- [Records provided]:
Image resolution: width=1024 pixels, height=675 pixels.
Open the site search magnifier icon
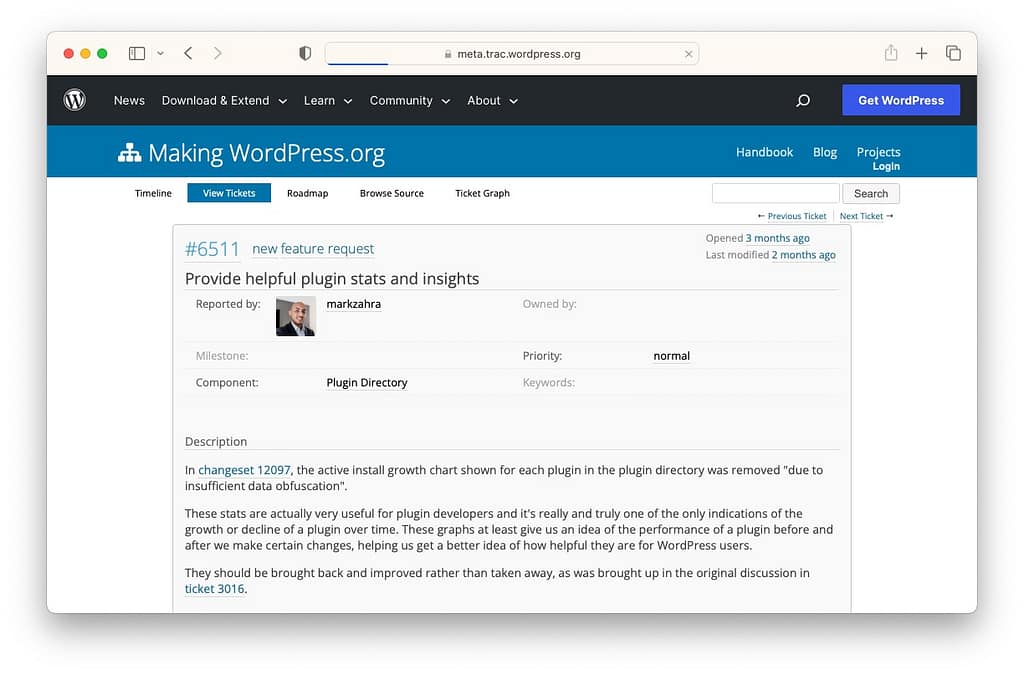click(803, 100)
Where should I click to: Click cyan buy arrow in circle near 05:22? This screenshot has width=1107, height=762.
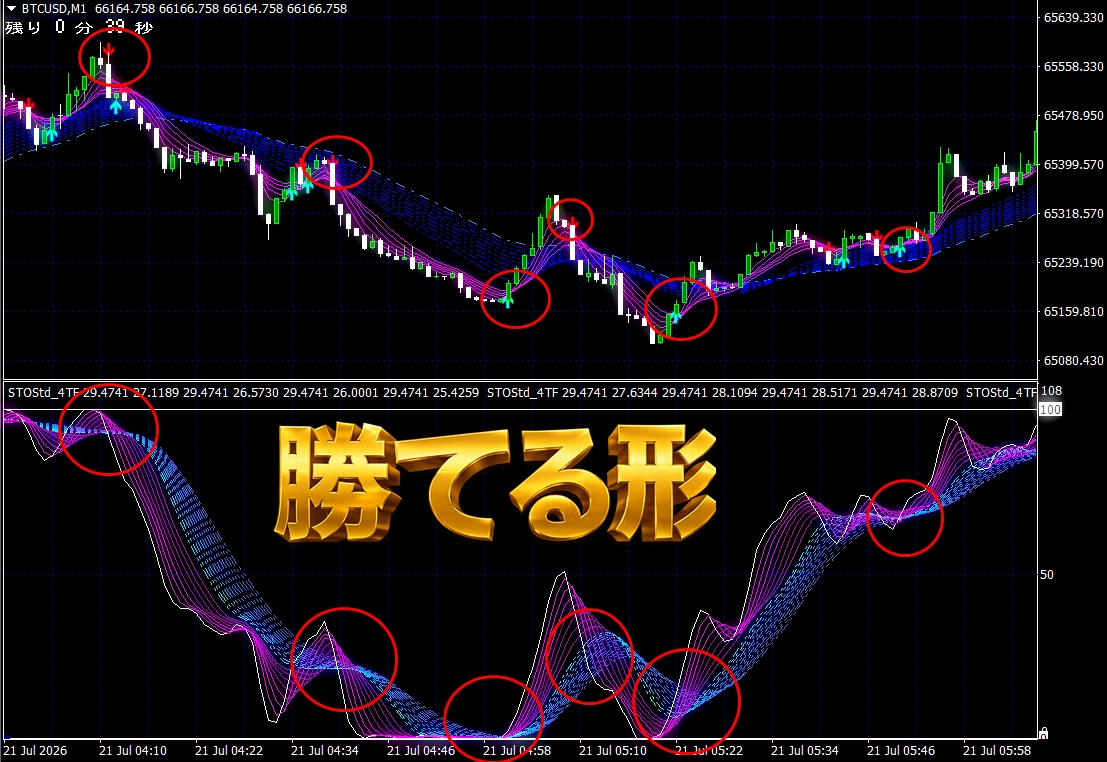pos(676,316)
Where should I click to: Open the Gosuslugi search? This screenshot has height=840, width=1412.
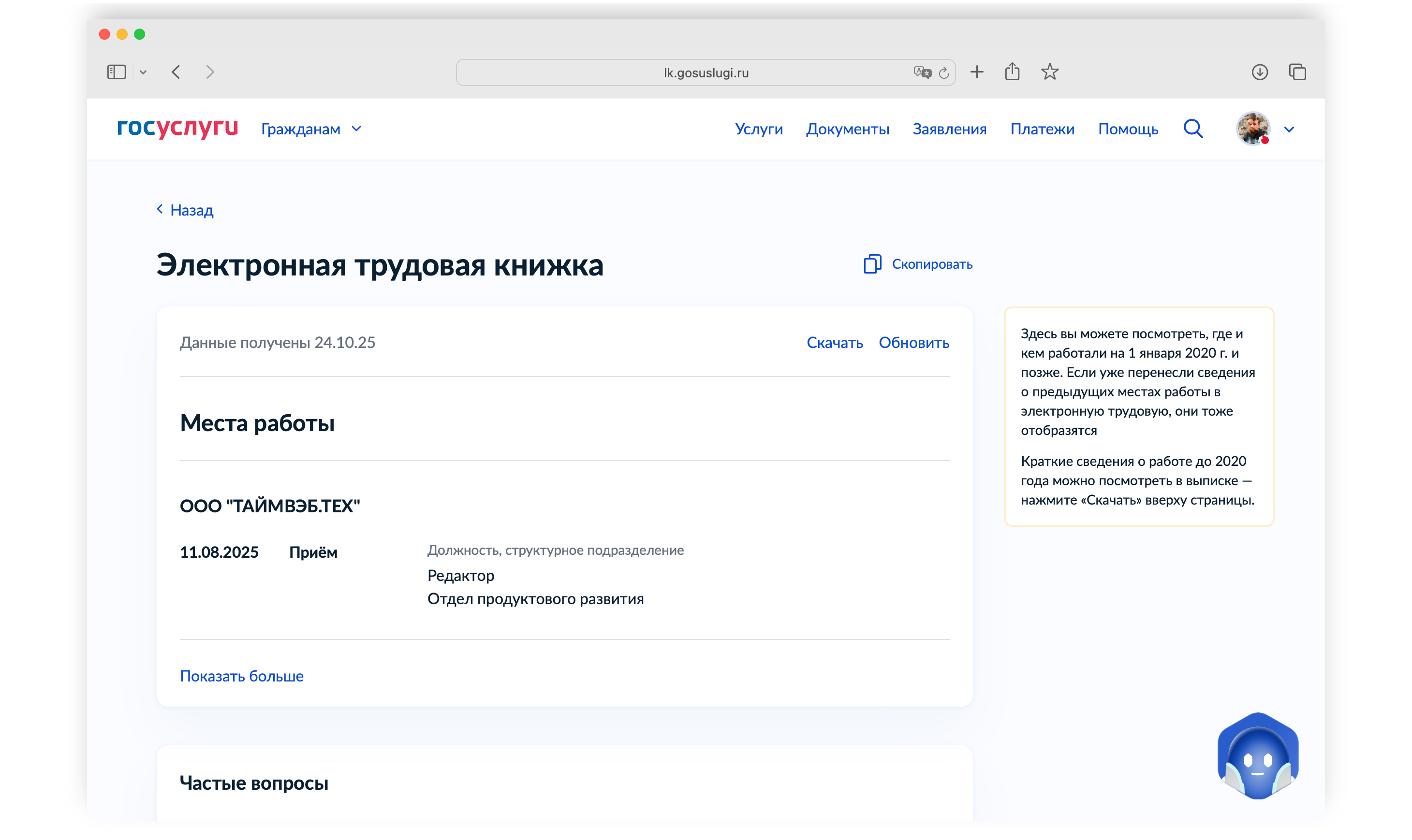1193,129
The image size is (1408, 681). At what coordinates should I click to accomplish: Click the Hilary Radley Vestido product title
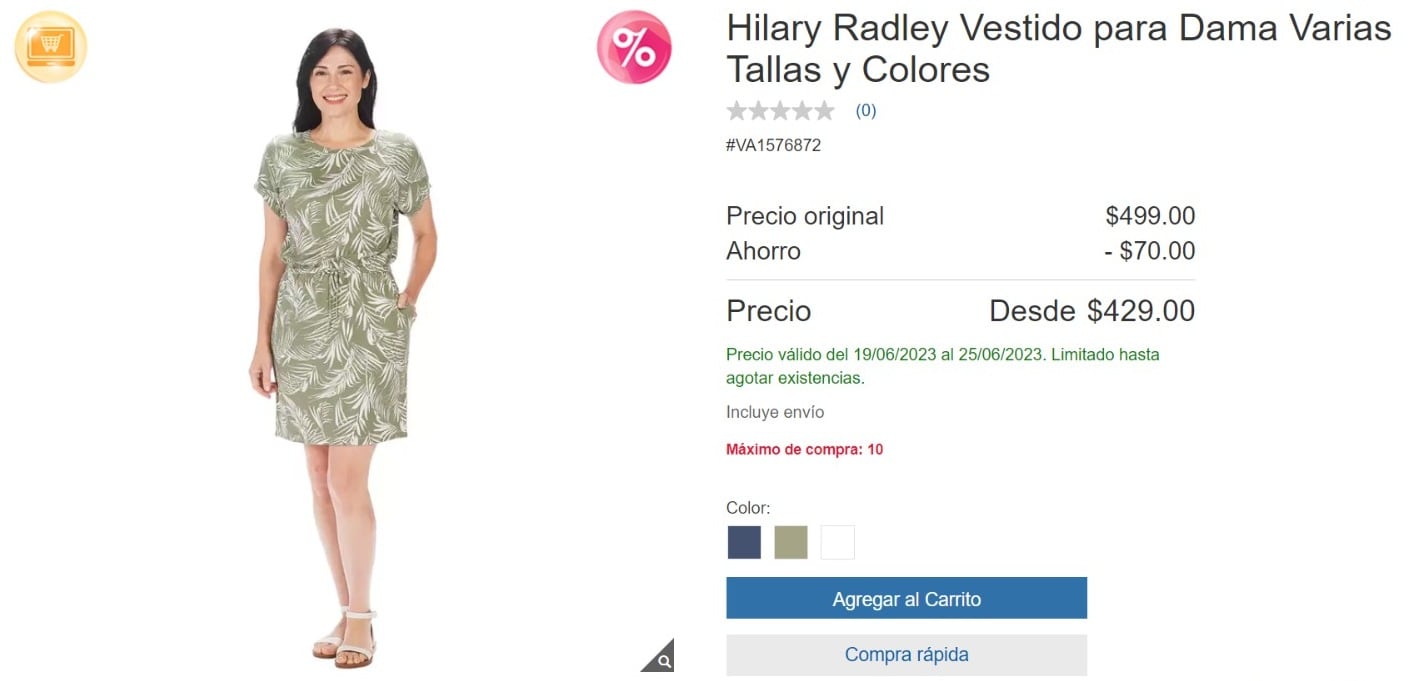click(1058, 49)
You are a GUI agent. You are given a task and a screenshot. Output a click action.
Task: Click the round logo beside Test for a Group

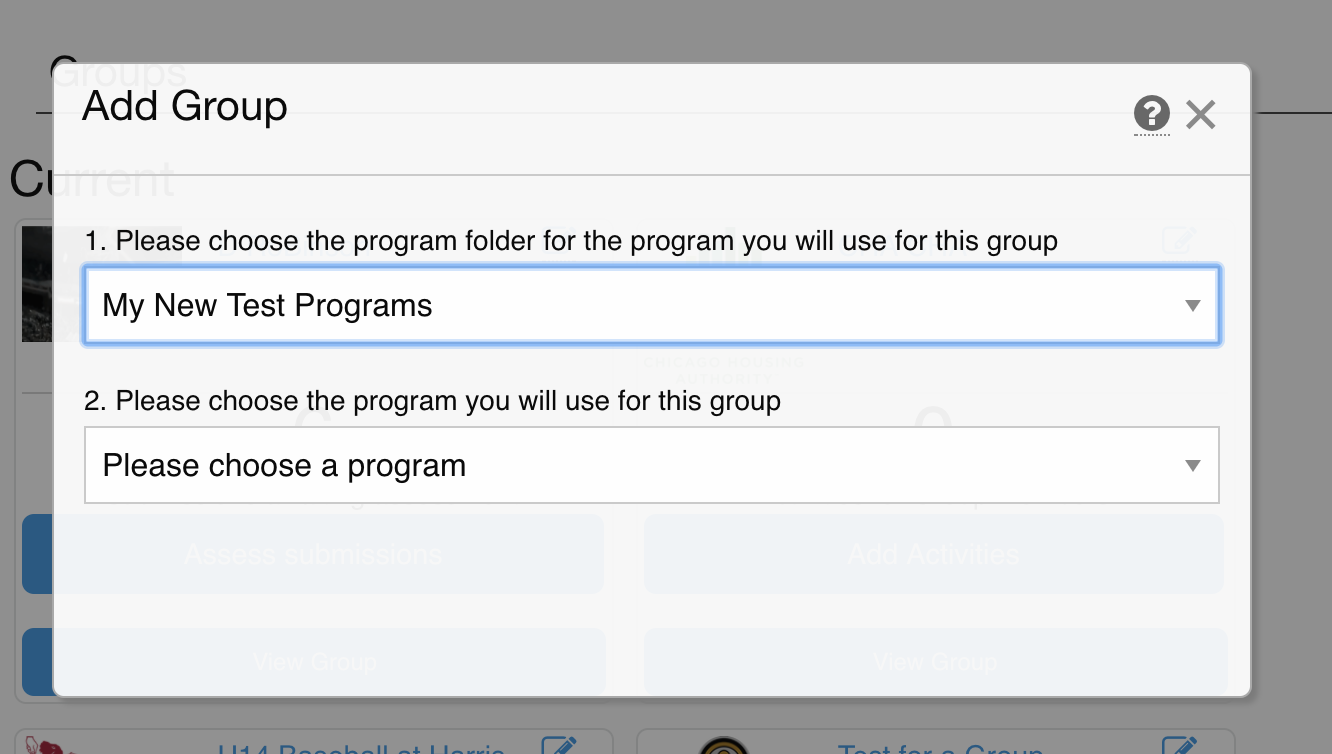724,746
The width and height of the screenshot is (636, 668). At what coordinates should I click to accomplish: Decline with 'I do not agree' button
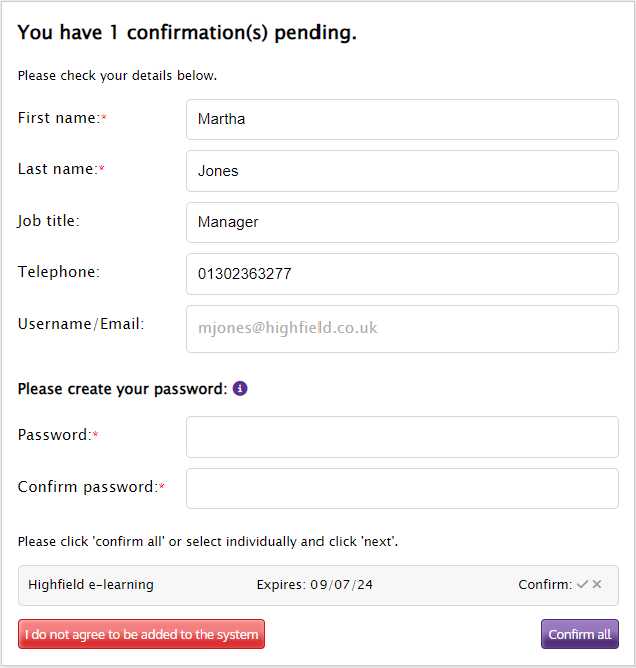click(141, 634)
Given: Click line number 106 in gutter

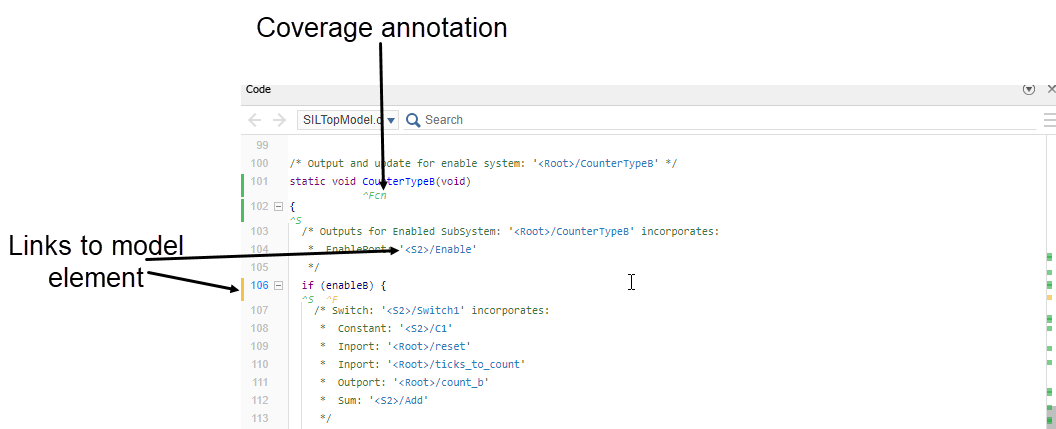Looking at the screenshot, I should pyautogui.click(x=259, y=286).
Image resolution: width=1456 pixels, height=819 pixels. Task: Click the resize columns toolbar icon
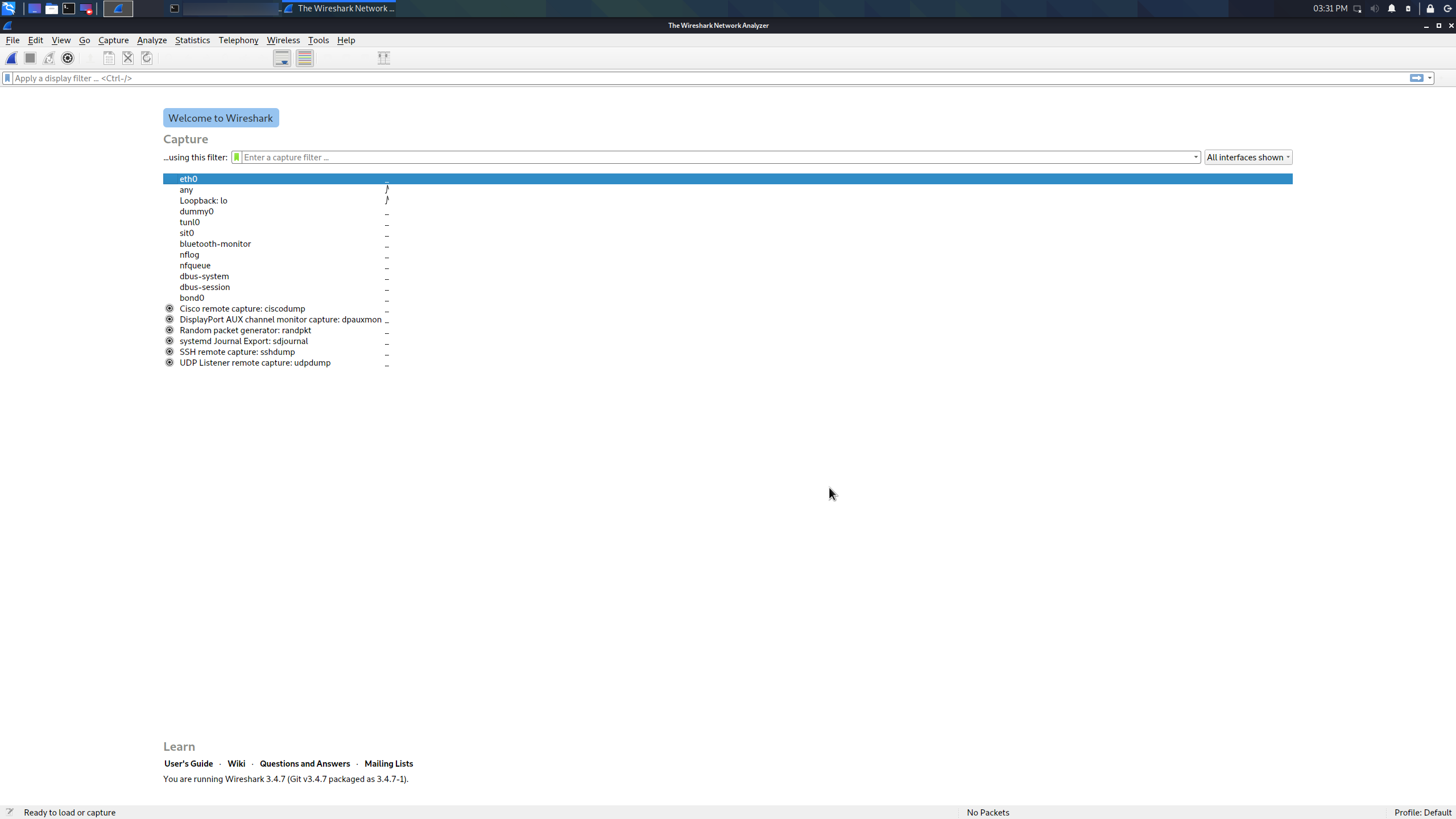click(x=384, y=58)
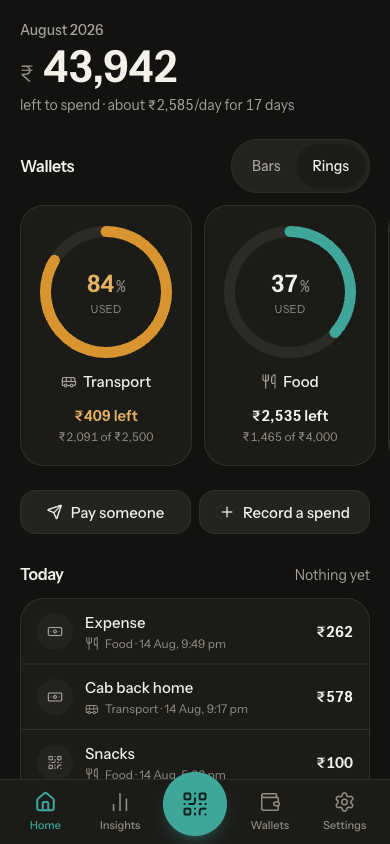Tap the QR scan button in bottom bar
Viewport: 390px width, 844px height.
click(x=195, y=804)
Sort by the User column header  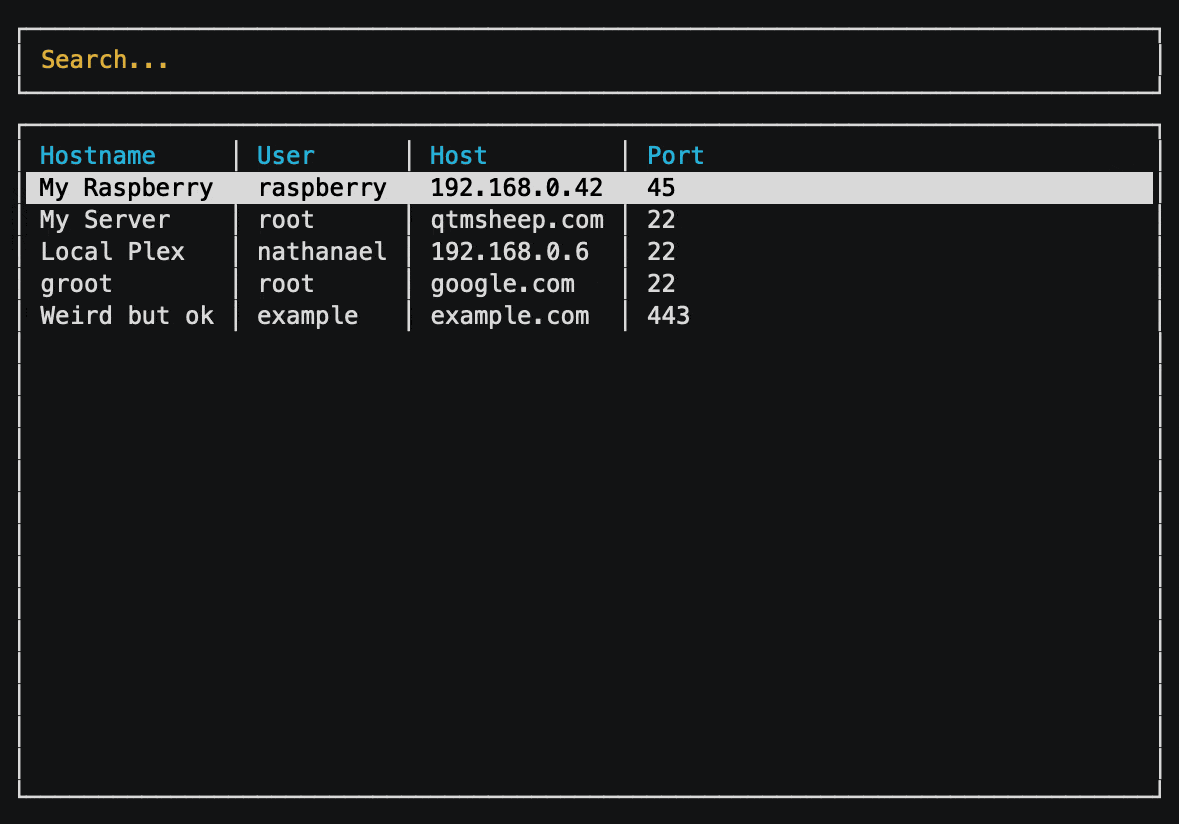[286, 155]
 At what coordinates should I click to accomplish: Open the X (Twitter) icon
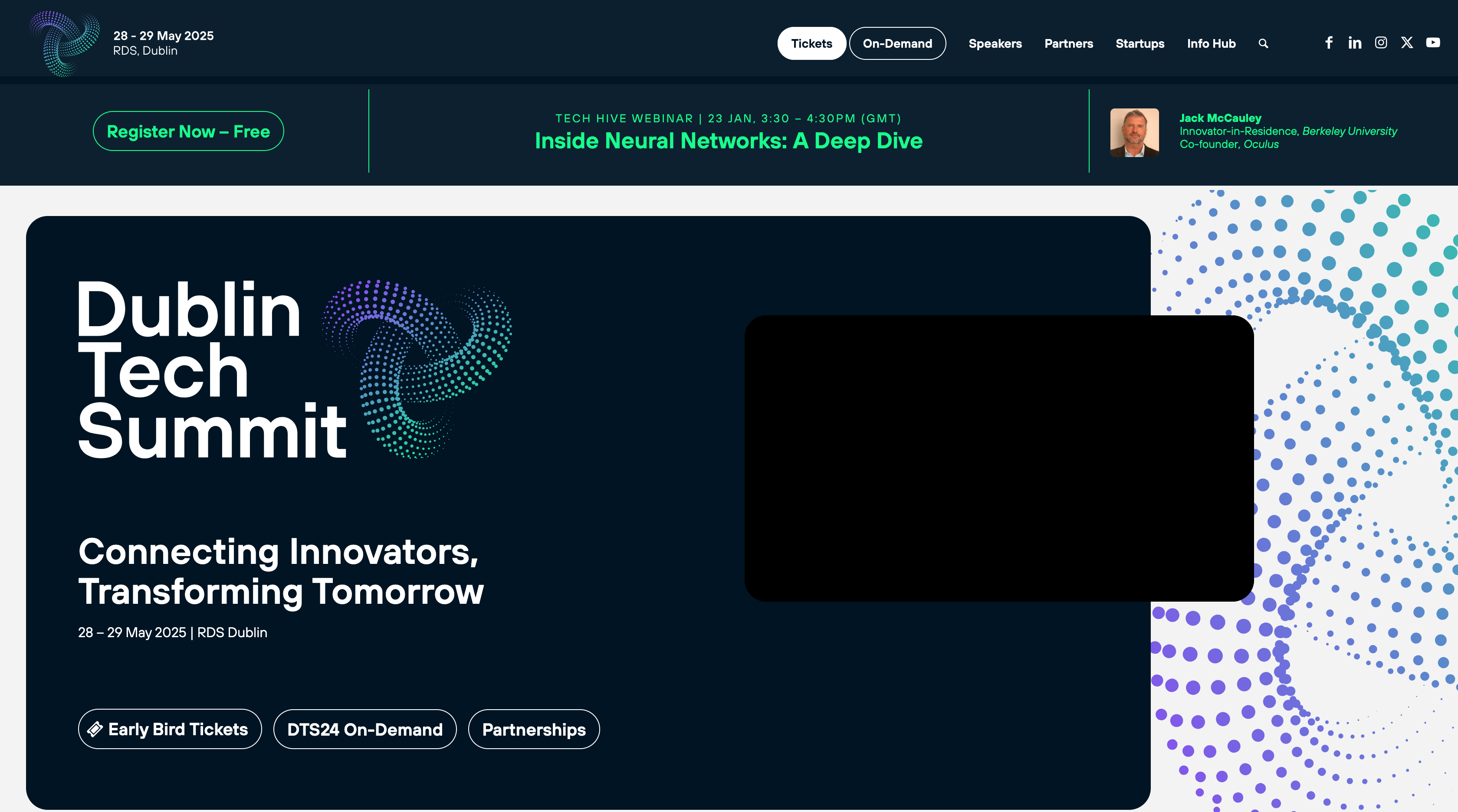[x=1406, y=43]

- [Task objective]:
Arrange the records as a numbered list, from their start through the line holding "Looking at the", inclusive. Omit blank lines and leave the pictures out.

- [Reply to the exercise]:
1. Image resolution: width=1024 pixels, height=675 pixels.
2. Open the site search magnifier icon
3. click(803, 100)
4. Where should I click to: Click cyan buy arrow in circle near 05:22? This screenshot has width=1107, height=762.
5. pos(676,316)
6. Where should I click to: Open the Gosuslugi search? This screenshot has height=840, width=1412.
7. 1193,129
8. The image size is (1408, 681). At what coordinates should I click to accomplish: Click the Hilary Radley Vestido product title
9. click(1058, 49)
10. You are a GUI agent. You are given a task and a screenshot. Output a click action.
11. Task: Click the round logo beside Test for a Group
12. 724,746
13. The width and height of the screenshot is (636, 668). At what coordinates should I click to accomplish: Decline with 'I do not agree' button
14. click(141, 634)
15. Given: Click line number 106 in gutter
16. Looking at the screenshot, I should pyautogui.click(x=259, y=286).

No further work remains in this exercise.